++++ SOURCE INFORMATION

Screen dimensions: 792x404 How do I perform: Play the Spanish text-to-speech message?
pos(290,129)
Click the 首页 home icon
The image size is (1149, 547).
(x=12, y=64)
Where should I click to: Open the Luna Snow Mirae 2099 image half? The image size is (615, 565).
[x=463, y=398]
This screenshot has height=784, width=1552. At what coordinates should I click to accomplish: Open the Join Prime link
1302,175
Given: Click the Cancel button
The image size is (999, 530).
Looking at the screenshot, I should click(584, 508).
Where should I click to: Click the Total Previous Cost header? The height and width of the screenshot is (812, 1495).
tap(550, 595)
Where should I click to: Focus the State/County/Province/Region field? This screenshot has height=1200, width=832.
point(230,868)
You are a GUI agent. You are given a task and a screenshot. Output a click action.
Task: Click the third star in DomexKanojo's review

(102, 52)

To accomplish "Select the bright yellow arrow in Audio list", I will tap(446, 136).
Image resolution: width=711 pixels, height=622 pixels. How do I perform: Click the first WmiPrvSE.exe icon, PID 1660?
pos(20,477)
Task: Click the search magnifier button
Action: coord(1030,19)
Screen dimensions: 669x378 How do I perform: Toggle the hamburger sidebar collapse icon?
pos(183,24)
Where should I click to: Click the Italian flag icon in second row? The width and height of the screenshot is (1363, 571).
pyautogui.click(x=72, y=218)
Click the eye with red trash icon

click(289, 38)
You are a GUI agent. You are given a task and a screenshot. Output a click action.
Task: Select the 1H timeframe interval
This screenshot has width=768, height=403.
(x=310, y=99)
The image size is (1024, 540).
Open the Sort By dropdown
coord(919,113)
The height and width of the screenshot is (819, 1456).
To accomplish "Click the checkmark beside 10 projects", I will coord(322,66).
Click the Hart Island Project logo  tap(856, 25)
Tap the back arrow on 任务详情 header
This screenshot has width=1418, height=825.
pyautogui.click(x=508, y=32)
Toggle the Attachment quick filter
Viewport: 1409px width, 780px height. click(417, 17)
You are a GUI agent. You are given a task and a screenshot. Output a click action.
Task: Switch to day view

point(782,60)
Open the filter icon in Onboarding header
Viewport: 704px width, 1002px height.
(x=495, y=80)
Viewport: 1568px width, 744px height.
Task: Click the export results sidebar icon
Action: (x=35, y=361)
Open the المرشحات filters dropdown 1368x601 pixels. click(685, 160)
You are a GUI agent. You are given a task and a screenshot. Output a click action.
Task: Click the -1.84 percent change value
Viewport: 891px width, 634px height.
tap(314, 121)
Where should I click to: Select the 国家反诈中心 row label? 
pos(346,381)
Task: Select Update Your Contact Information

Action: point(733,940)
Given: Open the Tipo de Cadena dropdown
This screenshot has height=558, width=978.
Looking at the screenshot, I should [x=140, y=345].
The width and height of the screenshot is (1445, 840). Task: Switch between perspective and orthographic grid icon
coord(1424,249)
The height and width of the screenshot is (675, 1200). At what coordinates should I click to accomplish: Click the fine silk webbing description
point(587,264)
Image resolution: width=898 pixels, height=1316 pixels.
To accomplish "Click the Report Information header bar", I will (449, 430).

++++++++

WORK ITEM — Transcribe exactly, and only, the lines that extend from the one containing "Task: Click the -1.84 percent change value" to the end of the records above, inclusive of both.

RESULT BELOW —
Task: Click the -1.84 percent change value
Viewport: 891px width, 634px height.
tap(314, 121)
Where should I click to: Select the 国家反诈中心 row label? 
pos(346,381)
Task: Select Update Your Contact Information

Action: point(733,940)
Given: Open the Tipo de Cadena dropdown
This screenshot has height=558, width=978.
Looking at the screenshot, I should [x=140, y=345].
The width and height of the screenshot is (1445, 840). Task: Switch between perspective and orthographic grid icon
coord(1424,249)
The height and width of the screenshot is (675, 1200). At what coordinates should I click to accomplish: Click the fine silk webbing description
point(587,264)
Image resolution: width=898 pixels, height=1316 pixels.
To accomplish "Click the Report Information header bar", I will (449, 430).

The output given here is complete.